Ce fait divers, en apparence des plus banal, ne l’est plus du tout lorsque, on prend connaissance du contexte abracadabrant entourant le déroulement de l’histoire. D’abord, il faut retourner en août 1955, en Italie, en Sicile, dans la ville de Cattolica Eraclea.
Guiseppe Spagnolo, un paysan avec une forte personnalité antifasciste et un féroce militant syndicaliste en faveur des droits des agriculteurs, s’oppose aux factions de Mussolini et de la mafia locale qui défendent les intérêts de la bourgeoisie sicilienne qui exploite les bonnes terres. Il dérange ! On trame donc son élimination ; ce qui est vite fait. Mais la nuit du meurtre, des carabinieri en patrouille dans le secteur remarquent trois hommes cagoulés qui fuient les lieux, dont un qui est désarçonné de son âne et qui abandonne sa monture en cavale. La police retrouve l’âne et par conséquent son propriétaire, Rosario Gurreri, que l’on interroge alors avec attention. Dans l’eau chaude, il finit par avouer qu’il n’a pas participé à l’assassinat, mais qu’il a prêté son âne à un dénommé Giacinto Arcuri. Celui-ci lui aurait avoué le lendemain du meurtre, avoir tué Spagnolo, en compagnie de deux complices Leonardo Cammalleri et Leonardo Salvo. La police se met aux trousses des trois compères, mais sans succès.
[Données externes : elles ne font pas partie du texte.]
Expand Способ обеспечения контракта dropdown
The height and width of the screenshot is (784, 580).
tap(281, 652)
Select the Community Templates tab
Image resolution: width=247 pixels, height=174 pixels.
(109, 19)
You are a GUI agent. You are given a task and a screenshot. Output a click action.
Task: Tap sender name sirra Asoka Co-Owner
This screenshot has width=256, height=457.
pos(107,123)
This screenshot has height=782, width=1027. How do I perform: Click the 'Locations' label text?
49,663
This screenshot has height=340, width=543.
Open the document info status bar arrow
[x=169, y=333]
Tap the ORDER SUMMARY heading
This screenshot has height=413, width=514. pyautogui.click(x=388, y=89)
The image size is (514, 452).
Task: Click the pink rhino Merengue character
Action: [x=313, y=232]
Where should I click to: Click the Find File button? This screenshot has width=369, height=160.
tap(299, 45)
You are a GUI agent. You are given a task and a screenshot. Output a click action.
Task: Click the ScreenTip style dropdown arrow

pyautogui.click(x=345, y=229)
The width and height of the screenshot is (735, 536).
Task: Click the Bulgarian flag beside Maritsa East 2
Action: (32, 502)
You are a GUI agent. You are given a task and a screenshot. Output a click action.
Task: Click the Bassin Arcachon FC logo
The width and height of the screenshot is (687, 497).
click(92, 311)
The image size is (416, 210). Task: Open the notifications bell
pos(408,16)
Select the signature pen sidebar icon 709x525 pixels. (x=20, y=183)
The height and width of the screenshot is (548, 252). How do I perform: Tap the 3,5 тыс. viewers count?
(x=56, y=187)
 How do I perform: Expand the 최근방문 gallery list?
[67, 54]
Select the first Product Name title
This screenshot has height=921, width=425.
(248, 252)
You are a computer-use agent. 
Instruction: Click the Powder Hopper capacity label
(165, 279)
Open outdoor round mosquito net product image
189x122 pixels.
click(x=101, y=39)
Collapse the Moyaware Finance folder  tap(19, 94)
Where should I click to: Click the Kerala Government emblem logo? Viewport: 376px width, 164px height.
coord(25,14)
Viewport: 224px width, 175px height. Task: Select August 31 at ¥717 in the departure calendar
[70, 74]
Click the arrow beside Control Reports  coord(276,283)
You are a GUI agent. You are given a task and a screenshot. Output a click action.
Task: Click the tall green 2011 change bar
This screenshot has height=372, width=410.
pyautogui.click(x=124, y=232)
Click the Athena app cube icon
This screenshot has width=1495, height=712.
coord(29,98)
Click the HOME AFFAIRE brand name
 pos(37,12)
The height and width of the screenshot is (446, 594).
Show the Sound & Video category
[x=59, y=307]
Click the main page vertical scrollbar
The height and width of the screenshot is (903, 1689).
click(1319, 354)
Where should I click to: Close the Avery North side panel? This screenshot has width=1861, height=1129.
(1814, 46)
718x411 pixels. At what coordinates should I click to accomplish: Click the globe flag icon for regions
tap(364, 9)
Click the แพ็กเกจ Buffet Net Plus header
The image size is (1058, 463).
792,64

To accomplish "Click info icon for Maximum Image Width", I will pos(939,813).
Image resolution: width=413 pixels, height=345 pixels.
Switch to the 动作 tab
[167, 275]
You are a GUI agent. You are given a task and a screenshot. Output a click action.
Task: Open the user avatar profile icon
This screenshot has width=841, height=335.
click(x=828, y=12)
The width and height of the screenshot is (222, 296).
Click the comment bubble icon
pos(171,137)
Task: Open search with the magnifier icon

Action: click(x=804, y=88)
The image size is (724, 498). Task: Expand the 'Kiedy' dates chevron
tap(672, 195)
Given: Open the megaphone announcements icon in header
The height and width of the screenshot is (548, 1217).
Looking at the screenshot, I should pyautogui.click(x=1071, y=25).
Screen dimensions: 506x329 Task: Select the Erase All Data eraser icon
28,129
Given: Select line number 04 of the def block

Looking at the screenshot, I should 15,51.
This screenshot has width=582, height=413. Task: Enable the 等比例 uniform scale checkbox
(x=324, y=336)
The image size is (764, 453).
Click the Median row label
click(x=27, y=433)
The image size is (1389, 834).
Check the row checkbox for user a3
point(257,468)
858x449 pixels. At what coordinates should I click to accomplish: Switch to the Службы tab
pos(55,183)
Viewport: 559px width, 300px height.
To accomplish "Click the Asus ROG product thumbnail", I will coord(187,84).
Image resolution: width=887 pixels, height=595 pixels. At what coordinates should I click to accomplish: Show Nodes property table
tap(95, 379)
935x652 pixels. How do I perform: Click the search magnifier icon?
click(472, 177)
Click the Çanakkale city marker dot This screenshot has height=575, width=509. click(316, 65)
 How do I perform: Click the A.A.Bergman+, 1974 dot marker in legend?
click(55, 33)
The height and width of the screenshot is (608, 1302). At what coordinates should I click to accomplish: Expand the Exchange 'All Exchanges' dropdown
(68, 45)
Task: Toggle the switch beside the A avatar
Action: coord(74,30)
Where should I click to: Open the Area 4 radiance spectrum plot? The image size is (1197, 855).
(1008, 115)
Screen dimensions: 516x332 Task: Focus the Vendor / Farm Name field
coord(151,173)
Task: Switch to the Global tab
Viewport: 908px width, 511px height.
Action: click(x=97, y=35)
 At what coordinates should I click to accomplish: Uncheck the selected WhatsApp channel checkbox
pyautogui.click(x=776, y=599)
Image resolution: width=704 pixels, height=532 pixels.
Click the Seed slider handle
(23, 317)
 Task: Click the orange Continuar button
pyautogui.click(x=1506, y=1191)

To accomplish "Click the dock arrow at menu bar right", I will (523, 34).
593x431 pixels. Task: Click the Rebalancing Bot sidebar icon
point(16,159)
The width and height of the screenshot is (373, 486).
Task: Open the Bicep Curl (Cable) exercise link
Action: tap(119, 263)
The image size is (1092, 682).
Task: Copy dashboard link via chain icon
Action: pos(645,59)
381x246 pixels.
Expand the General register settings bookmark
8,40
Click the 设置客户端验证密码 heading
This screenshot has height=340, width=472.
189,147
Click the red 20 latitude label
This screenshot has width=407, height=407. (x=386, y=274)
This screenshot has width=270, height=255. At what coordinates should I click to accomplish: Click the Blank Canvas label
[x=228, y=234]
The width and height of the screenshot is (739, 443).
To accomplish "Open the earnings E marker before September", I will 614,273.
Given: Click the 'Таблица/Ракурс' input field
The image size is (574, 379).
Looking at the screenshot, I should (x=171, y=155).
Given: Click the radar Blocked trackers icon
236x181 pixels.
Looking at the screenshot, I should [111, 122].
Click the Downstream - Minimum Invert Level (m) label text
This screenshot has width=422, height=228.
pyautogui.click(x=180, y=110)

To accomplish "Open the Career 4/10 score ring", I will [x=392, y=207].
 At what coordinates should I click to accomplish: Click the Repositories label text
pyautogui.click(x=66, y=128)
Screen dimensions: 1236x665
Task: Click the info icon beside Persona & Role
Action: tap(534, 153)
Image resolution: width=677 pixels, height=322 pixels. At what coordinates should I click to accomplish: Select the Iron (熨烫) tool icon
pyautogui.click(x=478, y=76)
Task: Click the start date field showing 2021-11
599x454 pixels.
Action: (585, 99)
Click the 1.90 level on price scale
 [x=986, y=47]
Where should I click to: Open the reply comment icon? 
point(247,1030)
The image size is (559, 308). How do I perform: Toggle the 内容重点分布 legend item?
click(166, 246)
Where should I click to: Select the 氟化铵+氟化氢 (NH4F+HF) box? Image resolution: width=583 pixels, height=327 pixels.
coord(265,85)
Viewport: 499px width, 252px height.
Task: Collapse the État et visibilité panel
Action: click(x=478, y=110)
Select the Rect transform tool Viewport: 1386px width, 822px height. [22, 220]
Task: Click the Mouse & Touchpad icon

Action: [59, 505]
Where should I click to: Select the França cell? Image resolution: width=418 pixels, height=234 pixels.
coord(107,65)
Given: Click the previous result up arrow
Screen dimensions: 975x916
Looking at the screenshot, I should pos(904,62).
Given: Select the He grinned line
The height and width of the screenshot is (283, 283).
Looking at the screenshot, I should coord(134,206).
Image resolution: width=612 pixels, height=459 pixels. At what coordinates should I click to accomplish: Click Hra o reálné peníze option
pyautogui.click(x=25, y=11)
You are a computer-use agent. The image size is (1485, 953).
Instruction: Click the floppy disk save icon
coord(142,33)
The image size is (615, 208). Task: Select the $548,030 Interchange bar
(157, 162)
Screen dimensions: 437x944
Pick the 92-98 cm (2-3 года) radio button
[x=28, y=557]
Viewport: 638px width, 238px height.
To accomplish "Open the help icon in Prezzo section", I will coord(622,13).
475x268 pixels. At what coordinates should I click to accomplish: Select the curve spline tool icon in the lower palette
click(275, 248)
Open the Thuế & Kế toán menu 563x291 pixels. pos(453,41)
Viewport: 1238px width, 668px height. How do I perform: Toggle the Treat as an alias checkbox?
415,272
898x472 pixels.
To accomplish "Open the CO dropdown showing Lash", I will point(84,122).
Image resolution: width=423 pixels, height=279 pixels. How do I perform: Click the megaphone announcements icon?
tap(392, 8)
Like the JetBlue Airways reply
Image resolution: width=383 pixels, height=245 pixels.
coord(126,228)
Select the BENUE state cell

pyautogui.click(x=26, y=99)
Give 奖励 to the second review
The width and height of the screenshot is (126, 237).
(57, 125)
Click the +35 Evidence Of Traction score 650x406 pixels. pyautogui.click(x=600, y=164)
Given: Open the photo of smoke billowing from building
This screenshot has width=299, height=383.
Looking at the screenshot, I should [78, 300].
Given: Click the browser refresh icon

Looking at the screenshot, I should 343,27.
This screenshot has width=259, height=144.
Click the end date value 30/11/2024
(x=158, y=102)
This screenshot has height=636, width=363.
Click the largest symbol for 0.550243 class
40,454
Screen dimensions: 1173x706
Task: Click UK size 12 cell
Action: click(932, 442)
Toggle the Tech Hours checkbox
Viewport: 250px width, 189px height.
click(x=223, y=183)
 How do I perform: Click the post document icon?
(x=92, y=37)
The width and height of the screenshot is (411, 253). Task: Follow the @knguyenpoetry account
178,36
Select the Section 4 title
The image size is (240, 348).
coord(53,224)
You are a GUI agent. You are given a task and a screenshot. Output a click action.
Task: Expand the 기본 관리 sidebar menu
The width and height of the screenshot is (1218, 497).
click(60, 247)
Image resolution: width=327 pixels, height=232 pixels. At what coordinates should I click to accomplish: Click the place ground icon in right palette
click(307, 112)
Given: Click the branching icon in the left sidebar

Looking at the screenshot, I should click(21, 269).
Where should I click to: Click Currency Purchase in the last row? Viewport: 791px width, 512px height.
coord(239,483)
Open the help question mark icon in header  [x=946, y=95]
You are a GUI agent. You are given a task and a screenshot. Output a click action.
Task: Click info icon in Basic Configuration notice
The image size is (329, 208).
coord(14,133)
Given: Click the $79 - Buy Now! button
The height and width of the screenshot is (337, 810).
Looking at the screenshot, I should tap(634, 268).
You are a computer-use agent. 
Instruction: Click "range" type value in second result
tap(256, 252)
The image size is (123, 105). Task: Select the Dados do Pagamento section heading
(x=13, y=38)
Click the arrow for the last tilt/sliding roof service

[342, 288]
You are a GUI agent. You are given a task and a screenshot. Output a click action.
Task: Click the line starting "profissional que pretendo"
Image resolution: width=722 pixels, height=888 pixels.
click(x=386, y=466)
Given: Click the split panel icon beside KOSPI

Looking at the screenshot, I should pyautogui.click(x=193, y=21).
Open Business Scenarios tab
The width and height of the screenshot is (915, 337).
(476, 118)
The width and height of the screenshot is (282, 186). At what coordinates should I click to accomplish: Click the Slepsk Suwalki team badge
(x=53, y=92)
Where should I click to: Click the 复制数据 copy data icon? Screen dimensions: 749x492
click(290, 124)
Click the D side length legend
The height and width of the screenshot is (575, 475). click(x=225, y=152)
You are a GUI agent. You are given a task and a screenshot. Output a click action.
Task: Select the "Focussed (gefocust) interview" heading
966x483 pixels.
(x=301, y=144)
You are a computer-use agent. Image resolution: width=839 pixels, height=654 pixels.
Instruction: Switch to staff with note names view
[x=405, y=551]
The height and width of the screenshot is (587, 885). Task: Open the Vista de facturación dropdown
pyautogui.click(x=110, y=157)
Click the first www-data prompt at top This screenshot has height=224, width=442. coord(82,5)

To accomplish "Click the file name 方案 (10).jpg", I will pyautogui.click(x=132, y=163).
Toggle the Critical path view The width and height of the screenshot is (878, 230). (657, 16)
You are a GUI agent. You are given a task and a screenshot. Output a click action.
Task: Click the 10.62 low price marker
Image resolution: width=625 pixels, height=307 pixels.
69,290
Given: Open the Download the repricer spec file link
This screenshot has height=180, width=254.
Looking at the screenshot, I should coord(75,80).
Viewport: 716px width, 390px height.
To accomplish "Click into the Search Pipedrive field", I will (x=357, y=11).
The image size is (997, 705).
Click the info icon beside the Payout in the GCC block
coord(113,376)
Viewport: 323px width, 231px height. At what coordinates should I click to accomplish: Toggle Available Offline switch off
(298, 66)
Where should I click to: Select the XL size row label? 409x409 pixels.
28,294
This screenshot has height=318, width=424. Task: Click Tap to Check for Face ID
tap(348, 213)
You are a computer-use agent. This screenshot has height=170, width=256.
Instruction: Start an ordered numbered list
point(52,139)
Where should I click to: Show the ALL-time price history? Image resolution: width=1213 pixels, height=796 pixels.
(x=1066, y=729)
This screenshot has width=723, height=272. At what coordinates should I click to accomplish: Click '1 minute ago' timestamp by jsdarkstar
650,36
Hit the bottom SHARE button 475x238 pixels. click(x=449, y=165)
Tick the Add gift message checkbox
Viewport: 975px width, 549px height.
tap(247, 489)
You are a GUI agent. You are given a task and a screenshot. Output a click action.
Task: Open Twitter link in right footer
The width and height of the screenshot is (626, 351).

On dit que les complices auraient même été cachés par le curé, qui n’aimait pas beaucoup les communistes et qui prétendait que Spagnolo s’était suicidé ! La police avait dit qu’il avait reçu sept balles (il ne voulait vraisemblablement pas rater son coup) !! Ils s’enfuirent vers le Canada mais furent condamnés, in absentia, à la prison à perpétuité en Italie. Ils ne furent curieusement peu inquiétés ici. Gurreri, quant à lui, purgea 5 ans pour complicité et émigra au Canada à son tour en1962, avec les conséquences que l’on connaît maintenant.
La police montréalaise en découvrant, dans la cuisine de son restaurant, son corps lourdement amoché et arborant une grosse «balafre» sicilienne, ne fut pas longue à considérer le meurtre comme une vendetta des siciliens de Montréal, 18 ans plus tard. Il n’y a pas que la justice qui a le bras long.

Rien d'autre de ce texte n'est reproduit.